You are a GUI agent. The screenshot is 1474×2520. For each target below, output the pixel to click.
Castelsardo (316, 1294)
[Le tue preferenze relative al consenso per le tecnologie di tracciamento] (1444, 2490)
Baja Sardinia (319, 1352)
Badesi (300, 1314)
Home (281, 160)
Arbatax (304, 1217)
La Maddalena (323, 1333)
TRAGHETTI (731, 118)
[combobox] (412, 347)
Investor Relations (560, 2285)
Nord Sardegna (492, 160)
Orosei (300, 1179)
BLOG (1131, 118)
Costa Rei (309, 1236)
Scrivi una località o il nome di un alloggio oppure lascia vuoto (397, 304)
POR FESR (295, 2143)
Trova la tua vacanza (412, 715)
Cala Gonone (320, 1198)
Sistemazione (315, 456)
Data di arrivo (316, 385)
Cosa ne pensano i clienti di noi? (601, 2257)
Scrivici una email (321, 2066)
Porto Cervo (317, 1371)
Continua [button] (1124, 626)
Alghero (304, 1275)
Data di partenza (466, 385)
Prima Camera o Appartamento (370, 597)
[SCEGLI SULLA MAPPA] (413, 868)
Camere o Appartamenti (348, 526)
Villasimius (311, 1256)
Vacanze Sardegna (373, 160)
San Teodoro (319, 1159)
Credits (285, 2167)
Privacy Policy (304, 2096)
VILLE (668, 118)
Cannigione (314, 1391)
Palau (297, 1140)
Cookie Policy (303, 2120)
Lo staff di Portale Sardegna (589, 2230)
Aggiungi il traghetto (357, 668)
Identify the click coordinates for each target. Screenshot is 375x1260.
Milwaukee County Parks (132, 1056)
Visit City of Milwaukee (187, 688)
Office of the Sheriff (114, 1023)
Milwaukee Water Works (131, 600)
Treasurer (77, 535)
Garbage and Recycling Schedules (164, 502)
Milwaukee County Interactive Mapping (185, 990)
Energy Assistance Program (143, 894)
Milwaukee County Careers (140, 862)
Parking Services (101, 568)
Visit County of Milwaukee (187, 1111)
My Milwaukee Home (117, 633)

^^^^

INSTRUCTIONS TO FOLLOW
In restating the data, begin at its first line, reproduce each line word for word, and conclude with the line that contains "Credits (285, 2167)".

ANSWER SPACE
You are a GUI agent. The screenshot is 1474×2520. For each target below, output the pixel to click.
Castelsardo (316, 1294)
[Le tue preferenze relative al consenso per le tecnologie di tracciamento] (1444, 2490)
Baja Sardinia (319, 1352)
Badesi (300, 1314)
Home (281, 160)
Arbatax (304, 1217)
La Maddalena (323, 1333)
TRAGHETTI (731, 118)
[combobox] (412, 347)
Investor Relations (560, 2285)
Nord Sardegna (492, 160)
Orosei (300, 1179)
BLOG (1131, 118)
Costa Rei (309, 1236)
Scrivi una località o il nome di un alloggio oppure lascia vuoto (397, 304)
POR FESR (295, 2143)
Trova la tua vacanza (412, 715)
Cala Gonone (320, 1198)
Sistemazione (315, 456)
Data di arrivo (316, 385)
Cosa ne pensano i clienti di noi? (601, 2257)
Scrivici una email (321, 2066)
Porto Cervo (317, 1371)
Continua [button] (1124, 626)
Alghero (304, 1275)
Data di partenza (466, 385)
Prima Camera o Appartamento (370, 597)
[SCEGLI SULLA MAPPA] (413, 868)
Camere o Appartamenti (348, 526)
Villasimius (311, 1256)
Vacanze Sardegna (373, 160)
San Teodoro (319, 1159)
Credits (285, 2167)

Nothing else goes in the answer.